Los bibliotecarios y las organizaciones civiles de Estados Unidos están alarmados, pues la sensación de que el gobierno de George W. Bush está acabando con la libertad de expresión, lo que incluye la libertad de informarse, no es chiste. Sin embargo, mientras los estadounidenses miran la guerra de Irak por televisión, no hay debate público sobre el tema. Y así, la gente sigue concurriendo a las bibliotecas, sin saber que "El Gran Hermano" puede estar espiando.

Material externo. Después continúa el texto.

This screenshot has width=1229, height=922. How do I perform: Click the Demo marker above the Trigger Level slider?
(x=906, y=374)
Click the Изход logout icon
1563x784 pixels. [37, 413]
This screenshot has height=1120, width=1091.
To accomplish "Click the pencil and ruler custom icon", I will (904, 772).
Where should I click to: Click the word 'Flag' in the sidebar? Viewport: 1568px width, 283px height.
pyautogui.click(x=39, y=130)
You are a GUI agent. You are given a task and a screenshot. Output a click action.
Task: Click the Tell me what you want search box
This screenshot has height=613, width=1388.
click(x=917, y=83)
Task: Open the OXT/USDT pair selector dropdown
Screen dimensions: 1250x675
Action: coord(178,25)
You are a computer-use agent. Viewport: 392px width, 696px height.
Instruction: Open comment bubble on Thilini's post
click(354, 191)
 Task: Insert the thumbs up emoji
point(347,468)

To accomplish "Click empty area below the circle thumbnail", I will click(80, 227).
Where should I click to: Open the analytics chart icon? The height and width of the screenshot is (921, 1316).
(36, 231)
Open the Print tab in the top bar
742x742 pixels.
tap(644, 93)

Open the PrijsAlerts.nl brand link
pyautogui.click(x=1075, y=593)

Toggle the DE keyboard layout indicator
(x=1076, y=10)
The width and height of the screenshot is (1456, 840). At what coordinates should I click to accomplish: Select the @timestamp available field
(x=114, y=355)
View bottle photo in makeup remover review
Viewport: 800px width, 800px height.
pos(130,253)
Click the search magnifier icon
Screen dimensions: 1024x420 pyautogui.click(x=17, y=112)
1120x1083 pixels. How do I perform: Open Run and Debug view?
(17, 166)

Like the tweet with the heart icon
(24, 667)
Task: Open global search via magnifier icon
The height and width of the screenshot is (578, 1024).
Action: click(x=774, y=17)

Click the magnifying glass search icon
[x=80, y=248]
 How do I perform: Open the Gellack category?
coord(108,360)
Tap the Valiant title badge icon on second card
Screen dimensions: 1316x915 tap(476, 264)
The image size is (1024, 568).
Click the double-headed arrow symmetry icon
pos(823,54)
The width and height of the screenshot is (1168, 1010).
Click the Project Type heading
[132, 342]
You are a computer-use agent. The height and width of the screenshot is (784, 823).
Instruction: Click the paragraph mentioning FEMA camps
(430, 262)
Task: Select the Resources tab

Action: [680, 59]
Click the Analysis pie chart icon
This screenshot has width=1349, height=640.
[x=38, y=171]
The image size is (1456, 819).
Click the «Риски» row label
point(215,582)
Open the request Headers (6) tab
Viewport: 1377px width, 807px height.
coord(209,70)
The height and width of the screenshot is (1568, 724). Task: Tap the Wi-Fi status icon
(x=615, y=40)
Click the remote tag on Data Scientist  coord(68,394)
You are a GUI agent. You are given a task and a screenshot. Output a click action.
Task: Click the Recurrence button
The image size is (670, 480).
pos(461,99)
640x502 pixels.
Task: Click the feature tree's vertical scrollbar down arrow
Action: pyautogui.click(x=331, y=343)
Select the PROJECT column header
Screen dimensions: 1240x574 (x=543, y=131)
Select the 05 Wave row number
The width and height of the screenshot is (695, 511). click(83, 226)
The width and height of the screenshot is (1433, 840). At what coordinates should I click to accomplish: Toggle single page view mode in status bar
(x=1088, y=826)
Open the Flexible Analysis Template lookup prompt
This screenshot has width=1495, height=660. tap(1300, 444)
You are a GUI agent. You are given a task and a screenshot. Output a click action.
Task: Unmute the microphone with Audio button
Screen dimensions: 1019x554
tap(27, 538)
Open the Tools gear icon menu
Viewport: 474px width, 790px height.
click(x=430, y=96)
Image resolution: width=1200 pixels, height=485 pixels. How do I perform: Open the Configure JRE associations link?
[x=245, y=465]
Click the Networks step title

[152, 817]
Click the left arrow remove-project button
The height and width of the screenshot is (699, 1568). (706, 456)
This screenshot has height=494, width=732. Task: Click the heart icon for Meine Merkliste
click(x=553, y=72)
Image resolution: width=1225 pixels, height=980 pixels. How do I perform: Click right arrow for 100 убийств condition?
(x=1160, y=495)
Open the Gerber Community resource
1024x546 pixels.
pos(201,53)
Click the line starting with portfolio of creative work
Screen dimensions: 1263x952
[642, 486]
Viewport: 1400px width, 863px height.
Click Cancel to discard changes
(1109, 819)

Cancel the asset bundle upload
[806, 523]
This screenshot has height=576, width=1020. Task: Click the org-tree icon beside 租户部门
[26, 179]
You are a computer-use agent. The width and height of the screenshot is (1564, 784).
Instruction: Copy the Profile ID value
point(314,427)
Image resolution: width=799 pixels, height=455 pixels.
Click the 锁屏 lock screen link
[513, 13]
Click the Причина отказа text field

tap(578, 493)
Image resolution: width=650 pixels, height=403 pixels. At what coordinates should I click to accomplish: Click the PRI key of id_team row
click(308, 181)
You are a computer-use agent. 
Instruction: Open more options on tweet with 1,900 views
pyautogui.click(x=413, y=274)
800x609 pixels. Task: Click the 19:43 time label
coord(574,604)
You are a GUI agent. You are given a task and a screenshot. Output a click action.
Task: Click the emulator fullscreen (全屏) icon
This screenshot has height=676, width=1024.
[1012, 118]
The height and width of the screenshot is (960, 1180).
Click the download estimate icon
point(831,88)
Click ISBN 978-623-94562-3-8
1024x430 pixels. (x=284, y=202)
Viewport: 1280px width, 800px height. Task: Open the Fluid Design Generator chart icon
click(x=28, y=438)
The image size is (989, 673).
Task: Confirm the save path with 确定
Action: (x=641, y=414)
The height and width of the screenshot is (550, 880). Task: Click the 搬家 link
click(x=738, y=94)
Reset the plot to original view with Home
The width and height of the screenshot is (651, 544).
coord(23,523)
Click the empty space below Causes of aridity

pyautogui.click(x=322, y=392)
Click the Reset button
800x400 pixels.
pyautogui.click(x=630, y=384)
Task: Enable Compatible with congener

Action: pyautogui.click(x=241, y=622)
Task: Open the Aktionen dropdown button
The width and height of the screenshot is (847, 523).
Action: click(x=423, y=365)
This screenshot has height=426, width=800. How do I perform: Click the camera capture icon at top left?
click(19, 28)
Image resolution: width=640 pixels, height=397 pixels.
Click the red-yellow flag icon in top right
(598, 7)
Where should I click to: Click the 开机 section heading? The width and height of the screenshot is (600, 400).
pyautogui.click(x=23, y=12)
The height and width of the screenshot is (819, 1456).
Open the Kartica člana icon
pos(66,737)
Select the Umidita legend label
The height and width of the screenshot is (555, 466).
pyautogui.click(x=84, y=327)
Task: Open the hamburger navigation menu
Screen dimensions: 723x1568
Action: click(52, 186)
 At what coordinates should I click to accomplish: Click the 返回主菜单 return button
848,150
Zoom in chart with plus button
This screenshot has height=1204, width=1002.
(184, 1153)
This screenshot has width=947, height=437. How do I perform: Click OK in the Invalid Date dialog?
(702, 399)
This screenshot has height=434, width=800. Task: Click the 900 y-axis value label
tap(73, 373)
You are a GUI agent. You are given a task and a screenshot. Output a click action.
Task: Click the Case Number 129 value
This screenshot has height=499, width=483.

Seis meses después del ataque contra el World Trade Center y el Pentágono, el Congreso aprobó el Acta Patriótica, casi sin oposición parlamentaria, con el objetivo de prevenir nuevas actividades terroristas en los Estados Unidos. Algunas organizaciones civiles protestaron, pero muy pocas repararon entonces en una oscura sección de la ley, la cláusula 215, que le da poderes al FBI para pedir a cualquier biblioteca o librería del país la lista de los libros que la gente solicita o compra.
Un detalle: ni las bibliotecas ni los libreros pueden informar a sus clientes que la policía federal está investigando sus hábitos de lectura. Si lo hacen, pueden ir presos.
Antes de la aprobación de esta ley, el FBI o cualquier organismo investigador necesitaba aprobación de un juez para obtener registros de lectura. Además, debía enmarcar el pedido dentro de una causa criminal. Por ejemplo, el juez Kenn Starr, que investigó el escándalo del sex-gate que involucraba al presidente Bill Clinton, armó una batahola nacional cuando le ordenó a una librería del barrio de Dupont Circle, en Washington, que le diera los títulos de los libros que había comprado la ex becaria de la Casa Blanca, Monica Lewinsky.
Pero ahora el FBI puede realizar todo ese trámite en perfecto secreto, evitando un escándalo impresentable en la opinión pública.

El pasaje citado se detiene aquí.